▶ [Directions]: Put the lines below into a JSON list of strings, one per line, starting at the line that contains "Viewport: 1688px width, 772px" and ending at the line that contains "tap(34, 307)". Skip blank lines and leave the pictures out.

▶ [Source material]:
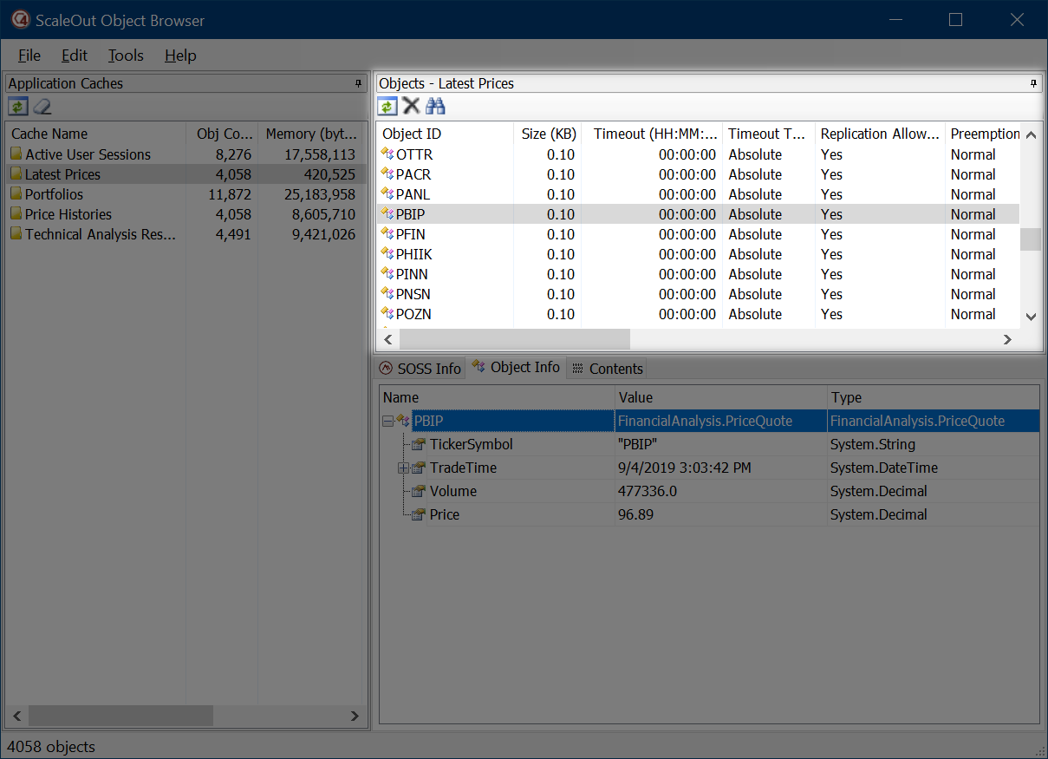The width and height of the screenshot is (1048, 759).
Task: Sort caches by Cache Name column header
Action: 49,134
--
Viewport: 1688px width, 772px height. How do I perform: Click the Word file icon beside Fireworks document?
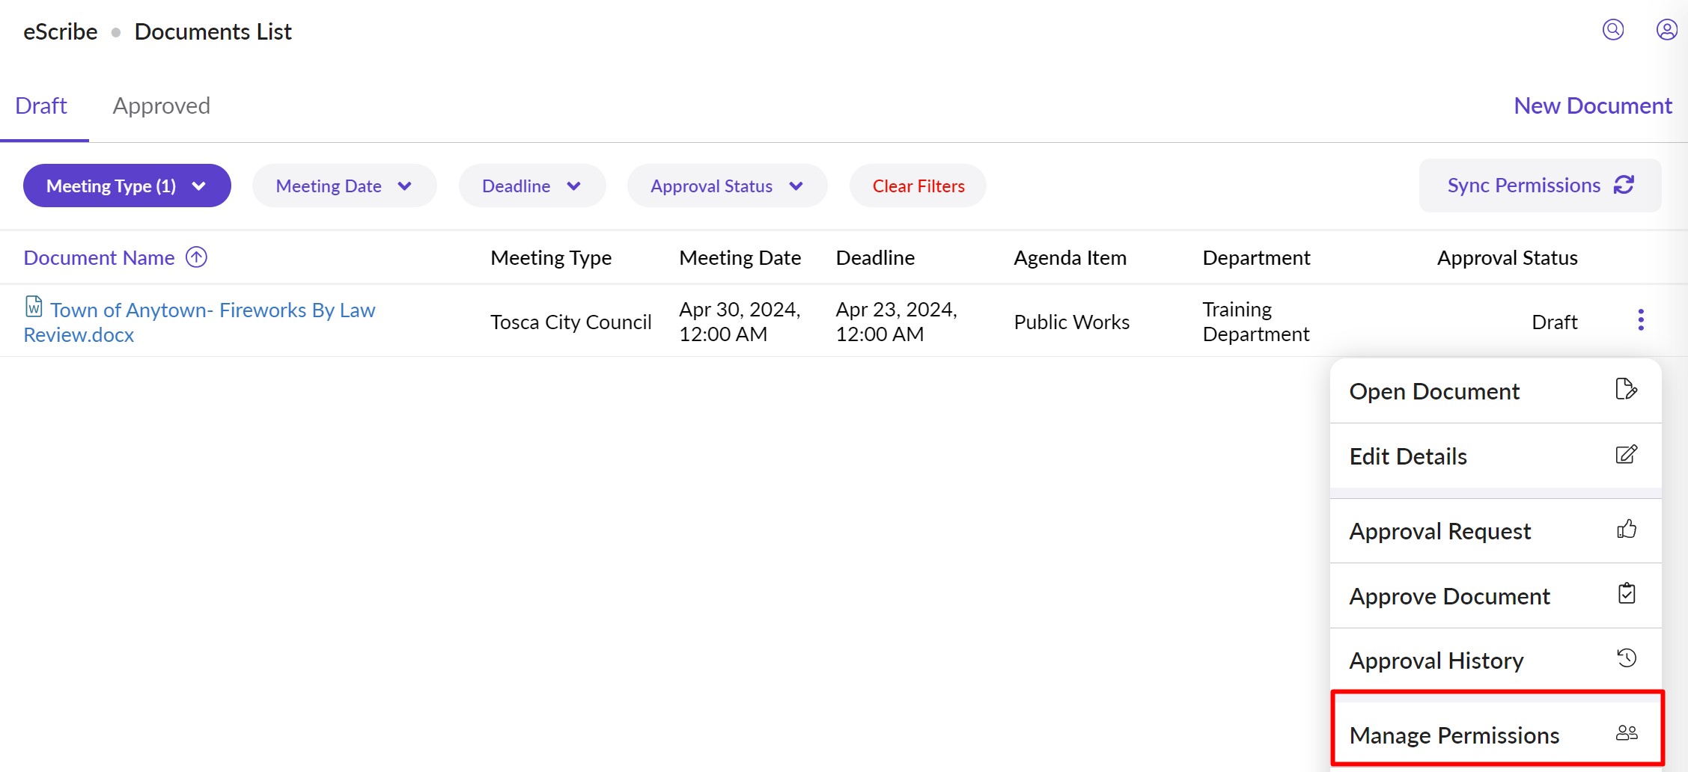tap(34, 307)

▶ [Response for this exercise]:
[
  "Viewport: 1688px width, 772px height. How do I perform: Click the Word file icon beside Fireworks document?",
  "tap(34, 307)"
]